:: What is being asked ::
For the records that follow, please set down exactly the lines between the one holding "Click the Domains icon in sidebar" and the one holding "Given: Click the chart", inclusive, and only those.
■ ■ ■ ■ ■
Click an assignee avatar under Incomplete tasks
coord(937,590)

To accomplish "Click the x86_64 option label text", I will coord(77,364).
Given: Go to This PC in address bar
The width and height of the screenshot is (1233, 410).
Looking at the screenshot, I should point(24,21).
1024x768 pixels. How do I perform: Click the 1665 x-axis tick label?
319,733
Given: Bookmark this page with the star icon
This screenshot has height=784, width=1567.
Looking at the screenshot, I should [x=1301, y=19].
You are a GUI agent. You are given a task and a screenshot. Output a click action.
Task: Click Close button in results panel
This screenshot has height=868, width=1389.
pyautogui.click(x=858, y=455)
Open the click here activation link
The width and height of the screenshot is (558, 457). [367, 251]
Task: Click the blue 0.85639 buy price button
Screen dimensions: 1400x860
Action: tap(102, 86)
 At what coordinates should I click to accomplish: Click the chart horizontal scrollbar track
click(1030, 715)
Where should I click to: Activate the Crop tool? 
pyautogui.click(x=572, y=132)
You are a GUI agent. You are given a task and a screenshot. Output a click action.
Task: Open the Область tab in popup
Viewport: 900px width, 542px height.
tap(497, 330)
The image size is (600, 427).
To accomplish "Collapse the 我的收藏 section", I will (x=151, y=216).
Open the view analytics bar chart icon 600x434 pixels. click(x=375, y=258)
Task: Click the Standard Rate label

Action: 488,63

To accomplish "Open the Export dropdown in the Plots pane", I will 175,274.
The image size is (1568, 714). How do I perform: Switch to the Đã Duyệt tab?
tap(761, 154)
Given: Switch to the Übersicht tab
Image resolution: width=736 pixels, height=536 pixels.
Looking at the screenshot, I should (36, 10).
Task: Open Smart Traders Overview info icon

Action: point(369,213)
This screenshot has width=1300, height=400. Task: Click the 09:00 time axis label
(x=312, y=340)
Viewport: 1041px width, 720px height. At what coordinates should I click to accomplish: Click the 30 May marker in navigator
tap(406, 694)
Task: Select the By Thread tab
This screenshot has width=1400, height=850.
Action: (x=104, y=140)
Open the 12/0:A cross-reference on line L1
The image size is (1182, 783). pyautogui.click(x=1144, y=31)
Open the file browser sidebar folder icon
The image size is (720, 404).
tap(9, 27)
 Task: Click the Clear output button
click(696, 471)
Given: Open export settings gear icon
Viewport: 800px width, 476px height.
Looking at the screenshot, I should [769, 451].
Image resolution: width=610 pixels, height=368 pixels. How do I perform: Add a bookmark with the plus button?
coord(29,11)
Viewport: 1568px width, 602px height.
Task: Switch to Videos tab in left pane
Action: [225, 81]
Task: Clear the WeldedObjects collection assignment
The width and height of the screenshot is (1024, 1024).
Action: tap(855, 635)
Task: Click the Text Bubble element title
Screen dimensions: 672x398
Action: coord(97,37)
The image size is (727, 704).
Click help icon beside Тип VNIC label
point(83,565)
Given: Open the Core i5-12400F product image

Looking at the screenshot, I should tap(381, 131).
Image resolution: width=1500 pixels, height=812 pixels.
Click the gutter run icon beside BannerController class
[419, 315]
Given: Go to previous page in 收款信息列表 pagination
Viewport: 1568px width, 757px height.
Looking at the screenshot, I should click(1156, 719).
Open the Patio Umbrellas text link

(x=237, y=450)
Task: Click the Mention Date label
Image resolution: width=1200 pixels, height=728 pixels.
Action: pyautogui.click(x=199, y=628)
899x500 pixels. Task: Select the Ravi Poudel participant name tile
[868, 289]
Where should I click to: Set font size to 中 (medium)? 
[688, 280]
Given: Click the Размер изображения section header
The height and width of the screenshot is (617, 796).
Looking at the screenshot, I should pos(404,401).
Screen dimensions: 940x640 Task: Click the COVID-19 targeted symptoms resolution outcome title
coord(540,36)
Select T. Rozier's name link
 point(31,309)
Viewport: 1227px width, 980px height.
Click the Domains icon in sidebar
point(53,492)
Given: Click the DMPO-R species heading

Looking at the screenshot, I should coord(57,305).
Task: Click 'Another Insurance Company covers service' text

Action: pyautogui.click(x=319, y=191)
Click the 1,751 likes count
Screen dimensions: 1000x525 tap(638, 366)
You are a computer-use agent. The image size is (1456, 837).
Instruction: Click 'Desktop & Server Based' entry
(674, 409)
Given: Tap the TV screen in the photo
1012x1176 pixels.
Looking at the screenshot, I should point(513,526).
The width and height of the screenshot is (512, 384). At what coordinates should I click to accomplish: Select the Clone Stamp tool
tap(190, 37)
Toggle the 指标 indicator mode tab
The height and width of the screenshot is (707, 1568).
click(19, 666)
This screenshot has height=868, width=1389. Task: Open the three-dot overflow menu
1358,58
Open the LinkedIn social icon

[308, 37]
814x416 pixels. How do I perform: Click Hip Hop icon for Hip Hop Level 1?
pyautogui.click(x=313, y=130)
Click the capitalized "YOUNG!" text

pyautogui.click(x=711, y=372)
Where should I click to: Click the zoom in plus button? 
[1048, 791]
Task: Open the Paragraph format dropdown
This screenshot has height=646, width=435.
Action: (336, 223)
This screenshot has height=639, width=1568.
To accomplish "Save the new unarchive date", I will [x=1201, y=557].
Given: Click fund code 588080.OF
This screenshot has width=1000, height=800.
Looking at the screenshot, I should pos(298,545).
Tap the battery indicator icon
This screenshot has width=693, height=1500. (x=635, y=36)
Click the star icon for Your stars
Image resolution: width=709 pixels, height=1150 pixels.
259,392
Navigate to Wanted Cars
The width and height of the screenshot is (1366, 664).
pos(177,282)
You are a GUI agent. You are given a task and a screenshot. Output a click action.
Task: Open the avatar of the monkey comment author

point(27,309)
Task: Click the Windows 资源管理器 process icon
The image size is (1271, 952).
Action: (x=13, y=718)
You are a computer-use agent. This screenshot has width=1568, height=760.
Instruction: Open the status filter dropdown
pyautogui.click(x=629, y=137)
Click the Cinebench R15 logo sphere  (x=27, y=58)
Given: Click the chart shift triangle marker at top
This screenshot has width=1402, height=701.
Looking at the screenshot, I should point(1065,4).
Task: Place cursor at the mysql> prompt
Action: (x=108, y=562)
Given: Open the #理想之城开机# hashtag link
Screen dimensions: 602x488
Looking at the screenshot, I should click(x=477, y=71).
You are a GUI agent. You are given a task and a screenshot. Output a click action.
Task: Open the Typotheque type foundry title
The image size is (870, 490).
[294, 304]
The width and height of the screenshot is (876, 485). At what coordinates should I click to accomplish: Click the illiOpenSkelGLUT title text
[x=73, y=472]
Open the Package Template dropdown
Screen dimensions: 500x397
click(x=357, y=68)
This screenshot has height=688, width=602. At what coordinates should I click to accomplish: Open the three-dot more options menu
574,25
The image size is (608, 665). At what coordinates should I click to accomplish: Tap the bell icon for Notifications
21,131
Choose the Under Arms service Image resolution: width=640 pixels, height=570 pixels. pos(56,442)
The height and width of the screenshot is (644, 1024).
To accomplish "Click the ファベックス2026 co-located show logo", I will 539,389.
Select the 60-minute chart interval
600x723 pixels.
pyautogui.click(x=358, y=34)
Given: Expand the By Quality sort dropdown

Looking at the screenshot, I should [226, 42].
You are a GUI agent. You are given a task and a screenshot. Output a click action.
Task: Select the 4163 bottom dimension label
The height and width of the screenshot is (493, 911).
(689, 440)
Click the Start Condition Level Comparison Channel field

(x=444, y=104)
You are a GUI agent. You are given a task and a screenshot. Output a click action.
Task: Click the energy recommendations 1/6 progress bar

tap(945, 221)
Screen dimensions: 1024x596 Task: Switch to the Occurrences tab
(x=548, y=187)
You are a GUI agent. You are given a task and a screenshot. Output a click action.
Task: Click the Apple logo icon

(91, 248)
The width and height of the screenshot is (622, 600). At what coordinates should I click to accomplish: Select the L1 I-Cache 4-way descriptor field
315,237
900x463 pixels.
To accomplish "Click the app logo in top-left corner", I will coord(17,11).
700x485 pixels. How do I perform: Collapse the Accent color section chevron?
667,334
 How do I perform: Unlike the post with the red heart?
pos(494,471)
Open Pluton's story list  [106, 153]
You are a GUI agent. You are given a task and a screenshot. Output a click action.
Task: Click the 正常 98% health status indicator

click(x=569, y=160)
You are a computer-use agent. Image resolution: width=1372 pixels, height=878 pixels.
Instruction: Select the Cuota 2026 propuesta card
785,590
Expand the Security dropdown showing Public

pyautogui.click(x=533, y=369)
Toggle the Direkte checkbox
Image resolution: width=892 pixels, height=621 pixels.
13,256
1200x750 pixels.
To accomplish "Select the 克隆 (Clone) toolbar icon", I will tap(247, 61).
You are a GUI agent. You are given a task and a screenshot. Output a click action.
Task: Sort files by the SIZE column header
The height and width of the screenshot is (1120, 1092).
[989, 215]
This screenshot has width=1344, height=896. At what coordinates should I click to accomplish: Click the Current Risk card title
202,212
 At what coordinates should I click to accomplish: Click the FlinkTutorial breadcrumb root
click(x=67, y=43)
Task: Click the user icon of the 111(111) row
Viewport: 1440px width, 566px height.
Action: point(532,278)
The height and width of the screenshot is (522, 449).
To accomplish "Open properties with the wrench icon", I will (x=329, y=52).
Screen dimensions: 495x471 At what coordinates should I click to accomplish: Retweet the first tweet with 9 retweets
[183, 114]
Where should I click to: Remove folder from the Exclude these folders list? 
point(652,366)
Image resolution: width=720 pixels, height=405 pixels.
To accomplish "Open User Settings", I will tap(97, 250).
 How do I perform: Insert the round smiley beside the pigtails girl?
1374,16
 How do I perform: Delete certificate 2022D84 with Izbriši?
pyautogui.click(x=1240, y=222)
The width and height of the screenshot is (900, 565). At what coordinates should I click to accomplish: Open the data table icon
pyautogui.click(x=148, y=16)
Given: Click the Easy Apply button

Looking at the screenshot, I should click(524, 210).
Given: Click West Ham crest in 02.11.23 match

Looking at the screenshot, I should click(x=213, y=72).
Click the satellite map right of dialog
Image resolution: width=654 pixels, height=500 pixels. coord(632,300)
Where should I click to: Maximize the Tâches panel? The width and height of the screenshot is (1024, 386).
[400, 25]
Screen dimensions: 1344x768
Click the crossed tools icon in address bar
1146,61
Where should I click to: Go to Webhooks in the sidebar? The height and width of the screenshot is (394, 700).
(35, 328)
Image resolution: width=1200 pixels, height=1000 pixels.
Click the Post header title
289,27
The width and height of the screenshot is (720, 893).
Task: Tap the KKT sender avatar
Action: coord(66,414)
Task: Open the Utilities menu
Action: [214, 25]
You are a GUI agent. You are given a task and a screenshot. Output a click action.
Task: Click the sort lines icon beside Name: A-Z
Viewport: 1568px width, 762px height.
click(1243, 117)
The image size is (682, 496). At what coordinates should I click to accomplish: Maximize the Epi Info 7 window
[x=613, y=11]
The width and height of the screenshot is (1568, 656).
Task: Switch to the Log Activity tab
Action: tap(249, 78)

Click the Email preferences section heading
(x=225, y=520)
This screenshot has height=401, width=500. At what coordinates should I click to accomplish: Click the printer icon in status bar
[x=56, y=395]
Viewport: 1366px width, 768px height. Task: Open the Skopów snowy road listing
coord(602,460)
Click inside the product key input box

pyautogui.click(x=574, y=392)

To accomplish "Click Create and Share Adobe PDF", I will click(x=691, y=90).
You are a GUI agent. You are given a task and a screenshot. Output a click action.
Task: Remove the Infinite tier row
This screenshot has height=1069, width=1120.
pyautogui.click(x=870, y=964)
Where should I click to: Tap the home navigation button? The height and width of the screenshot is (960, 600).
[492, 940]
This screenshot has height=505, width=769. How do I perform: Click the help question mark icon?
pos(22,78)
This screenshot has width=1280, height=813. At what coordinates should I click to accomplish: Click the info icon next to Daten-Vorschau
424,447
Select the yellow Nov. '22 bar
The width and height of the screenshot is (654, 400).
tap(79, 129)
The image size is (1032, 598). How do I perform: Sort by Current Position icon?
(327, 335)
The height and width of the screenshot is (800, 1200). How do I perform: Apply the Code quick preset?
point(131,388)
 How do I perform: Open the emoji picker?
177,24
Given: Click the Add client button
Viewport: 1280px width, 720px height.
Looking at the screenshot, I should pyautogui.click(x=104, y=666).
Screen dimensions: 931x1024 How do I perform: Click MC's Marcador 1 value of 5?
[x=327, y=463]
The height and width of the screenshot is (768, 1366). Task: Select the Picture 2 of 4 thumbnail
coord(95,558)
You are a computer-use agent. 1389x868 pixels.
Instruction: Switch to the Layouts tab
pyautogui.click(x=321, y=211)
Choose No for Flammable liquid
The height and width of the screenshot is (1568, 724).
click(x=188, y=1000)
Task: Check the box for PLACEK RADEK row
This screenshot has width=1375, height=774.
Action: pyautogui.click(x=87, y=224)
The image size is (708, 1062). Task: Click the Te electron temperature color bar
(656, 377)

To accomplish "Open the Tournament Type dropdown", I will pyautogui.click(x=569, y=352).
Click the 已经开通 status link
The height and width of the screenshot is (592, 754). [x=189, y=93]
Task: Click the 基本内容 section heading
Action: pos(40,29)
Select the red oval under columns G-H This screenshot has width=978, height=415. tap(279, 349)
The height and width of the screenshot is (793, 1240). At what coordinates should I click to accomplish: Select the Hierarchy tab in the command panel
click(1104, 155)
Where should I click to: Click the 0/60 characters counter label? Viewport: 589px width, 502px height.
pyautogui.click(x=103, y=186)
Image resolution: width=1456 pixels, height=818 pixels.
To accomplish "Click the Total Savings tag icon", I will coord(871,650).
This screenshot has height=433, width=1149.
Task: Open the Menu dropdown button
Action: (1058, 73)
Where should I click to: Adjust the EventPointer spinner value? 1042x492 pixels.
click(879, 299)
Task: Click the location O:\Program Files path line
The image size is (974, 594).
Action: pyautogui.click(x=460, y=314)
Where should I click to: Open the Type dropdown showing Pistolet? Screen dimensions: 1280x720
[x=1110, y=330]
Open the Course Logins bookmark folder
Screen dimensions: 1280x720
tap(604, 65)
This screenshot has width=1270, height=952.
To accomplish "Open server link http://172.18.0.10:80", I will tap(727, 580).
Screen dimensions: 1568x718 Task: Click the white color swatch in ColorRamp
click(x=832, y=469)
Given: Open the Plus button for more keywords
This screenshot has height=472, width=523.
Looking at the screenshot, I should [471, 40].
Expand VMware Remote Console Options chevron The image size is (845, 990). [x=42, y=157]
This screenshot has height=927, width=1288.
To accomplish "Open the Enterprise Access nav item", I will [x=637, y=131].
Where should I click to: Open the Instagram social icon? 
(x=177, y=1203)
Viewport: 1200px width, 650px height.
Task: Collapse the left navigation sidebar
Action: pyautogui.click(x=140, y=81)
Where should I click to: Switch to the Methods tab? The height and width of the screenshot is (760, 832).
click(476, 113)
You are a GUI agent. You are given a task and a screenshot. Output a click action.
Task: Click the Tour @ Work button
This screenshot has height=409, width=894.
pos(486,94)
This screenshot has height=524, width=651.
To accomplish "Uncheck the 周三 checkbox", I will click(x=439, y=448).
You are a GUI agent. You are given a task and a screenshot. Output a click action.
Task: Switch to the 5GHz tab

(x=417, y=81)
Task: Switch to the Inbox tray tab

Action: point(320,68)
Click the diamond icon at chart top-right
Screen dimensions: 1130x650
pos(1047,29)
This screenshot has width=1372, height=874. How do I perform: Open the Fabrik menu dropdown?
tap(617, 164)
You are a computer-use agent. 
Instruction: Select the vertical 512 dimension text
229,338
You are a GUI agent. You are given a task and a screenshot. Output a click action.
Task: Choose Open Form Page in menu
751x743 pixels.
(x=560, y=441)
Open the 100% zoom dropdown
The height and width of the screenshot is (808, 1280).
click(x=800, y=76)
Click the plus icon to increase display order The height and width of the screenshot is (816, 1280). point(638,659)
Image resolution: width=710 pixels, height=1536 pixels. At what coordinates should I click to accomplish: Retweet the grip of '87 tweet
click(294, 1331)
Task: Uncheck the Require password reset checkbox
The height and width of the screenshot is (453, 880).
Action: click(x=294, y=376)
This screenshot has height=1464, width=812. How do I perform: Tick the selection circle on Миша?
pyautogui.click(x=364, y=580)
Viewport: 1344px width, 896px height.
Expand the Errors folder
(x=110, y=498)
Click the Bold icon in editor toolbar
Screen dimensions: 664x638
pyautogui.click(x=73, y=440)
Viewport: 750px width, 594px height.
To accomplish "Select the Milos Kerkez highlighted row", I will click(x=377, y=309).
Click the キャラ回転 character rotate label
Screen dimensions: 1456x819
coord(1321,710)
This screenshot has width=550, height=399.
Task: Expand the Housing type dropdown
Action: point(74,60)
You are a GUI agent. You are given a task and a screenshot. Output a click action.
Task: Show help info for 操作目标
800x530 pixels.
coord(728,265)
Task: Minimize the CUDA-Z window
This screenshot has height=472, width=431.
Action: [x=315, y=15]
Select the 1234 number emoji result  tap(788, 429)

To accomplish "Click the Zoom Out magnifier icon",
■ ■ ■ ■ ■
:: Exercise solution ::
Click the Domains icon in sidebar
point(53,492)
Given: Click the DMPO-R species heading

Looking at the screenshot, I should coord(57,305).
Task: Click 'Another Insurance Company covers service' text

Action: pyautogui.click(x=319, y=191)
Click the 1,751 likes count
Screen dimensions: 1000x525 tap(638, 366)
You are a computer-use agent. The image size is (1456, 837).
Instruction: Click 'Desktop & Server Based' entry
(674, 409)
Given: Tap the TV screen in the photo
1012x1176 pixels.
Looking at the screenshot, I should point(513,526).
The width and height of the screenshot is (512, 384). At what coordinates should I click to accomplish: Select the Clone Stamp tool
tap(190, 37)
Toggle the 指标 indicator mode tab
The height and width of the screenshot is (707, 1568).
click(19, 666)
This screenshot has height=868, width=1389. Task: Open the three-dot overflow menu
1358,58
Open the LinkedIn social icon

[308, 37]
814x416 pixels. How do I perform: Click Hip Hop icon for Hip Hop Level 1?
pyautogui.click(x=313, y=130)
Click the capitalized "YOUNG!" text

pyautogui.click(x=711, y=372)
Where should I click to: Click the zoom in plus button? 
[1048, 791]
Task: Open the Paragraph format dropdown
This screenshot has height=646, width=435.
Action: (336, 223)
This screenshot has height=639, width=1568.
To accomplish "Save the new unarchive date", I will [x=1201, y=557].
Given: Click fund code 588080.OF
This screenshot has width=1000, height=800.
Looking at the screenshot, I should pos(298,545).
Tap the battery indicator icon
This screenshot has width=693, height=1500. (x=635, y=36)
Click the star icon for Your stars
Image resolution: width=709 pixels, height=1150 pixels.
259,392
Navigate to Wanted Cars
The width and height of the screenshot is (1366, 664).
pos(177,282)
You are a GUI agent. You are given a task and a screenshot. Output a click action.
Task: Open the avatar of the monkey comment author

point(27,309)
Task: Click the Windows 资源管理器 process icon
The image size is (1271, 952).
Action: (x=13, y=718)
You are a computer-use agent. This screenshot has width=1568, height=760.
Instruction: Open the status filter dropdown
pyautogui.click(x=629, y=137)
Click the Cinebench R15 logo sphere  (x=27, y=58)
Given: Click the chart shift triangle marker at top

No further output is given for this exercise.